Exercise:
Extract each line from the listing below that contains the string "height". The match is case-sensitive.

[Screen grounding examples]
↓↓↓
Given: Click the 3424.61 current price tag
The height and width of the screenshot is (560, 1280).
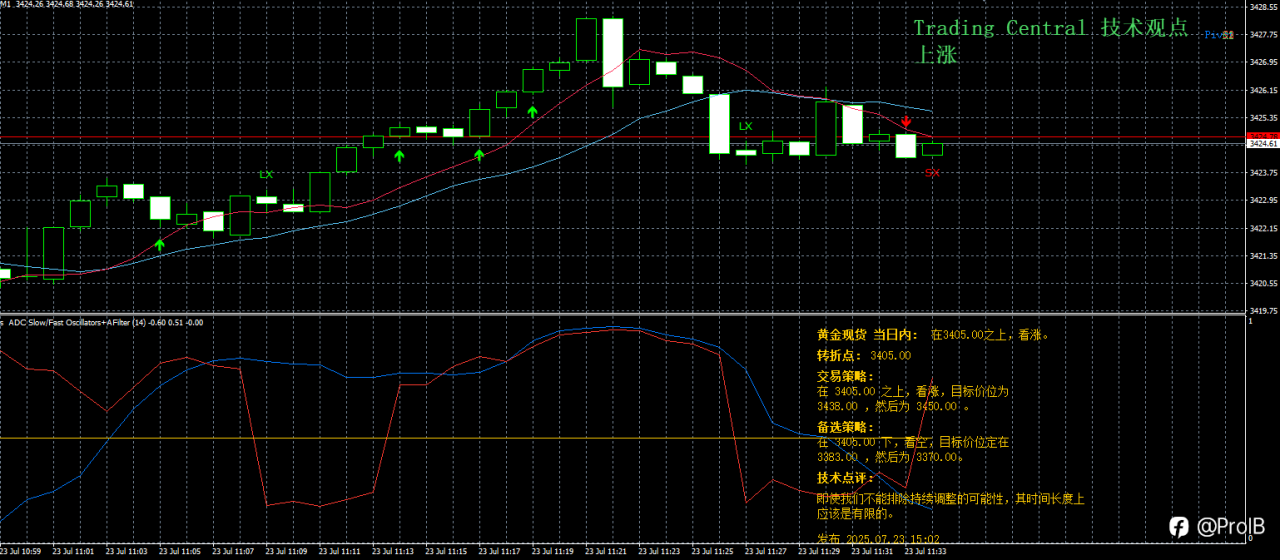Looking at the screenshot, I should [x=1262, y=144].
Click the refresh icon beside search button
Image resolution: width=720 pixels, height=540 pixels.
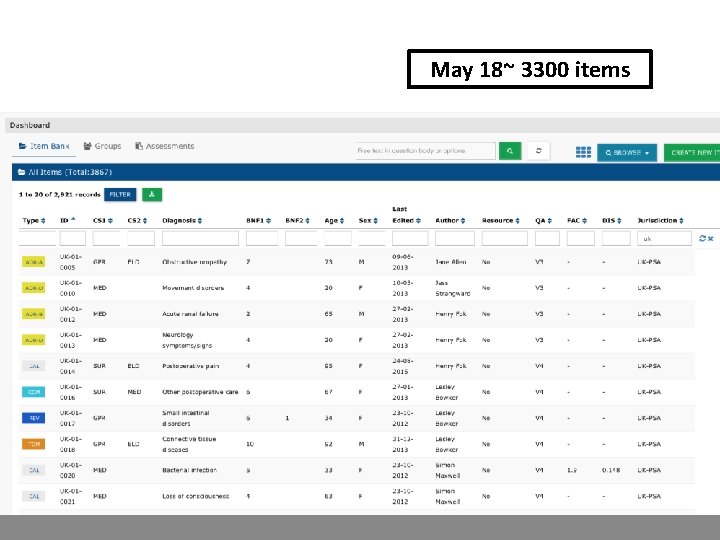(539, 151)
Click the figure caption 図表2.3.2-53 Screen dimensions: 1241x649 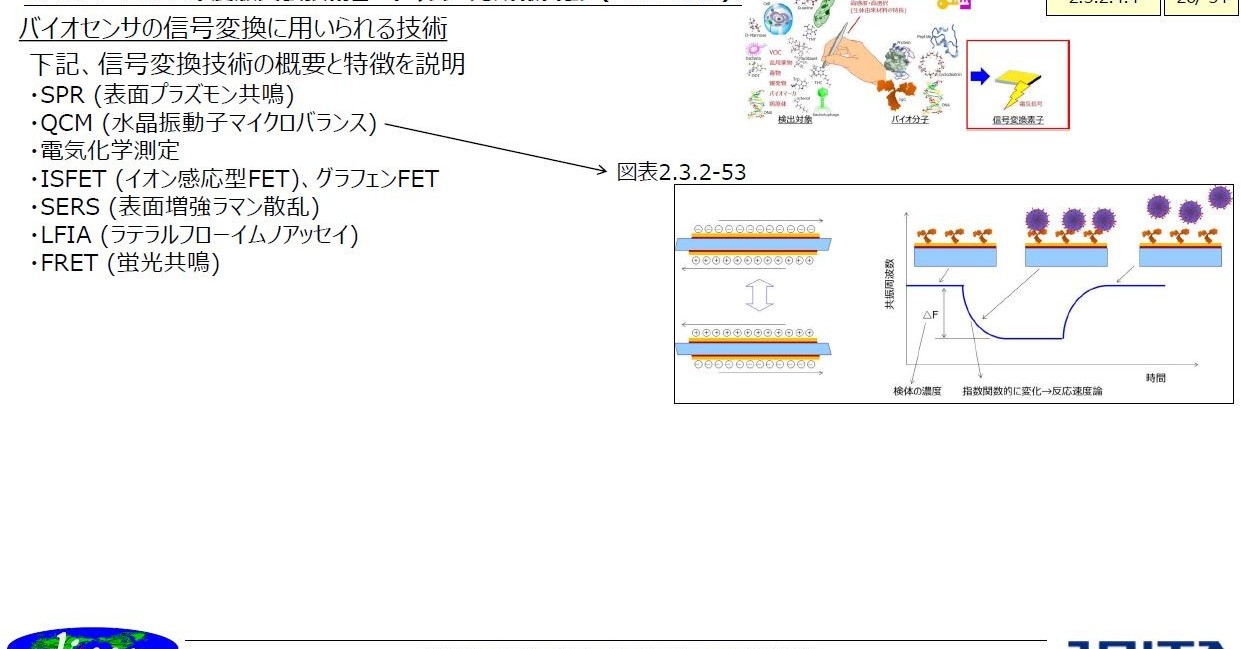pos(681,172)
↑↑↑
Reply:
The height and width of the screenshot is (560, 1280).
Image resolution: width=720 pixels, height=540 pixels.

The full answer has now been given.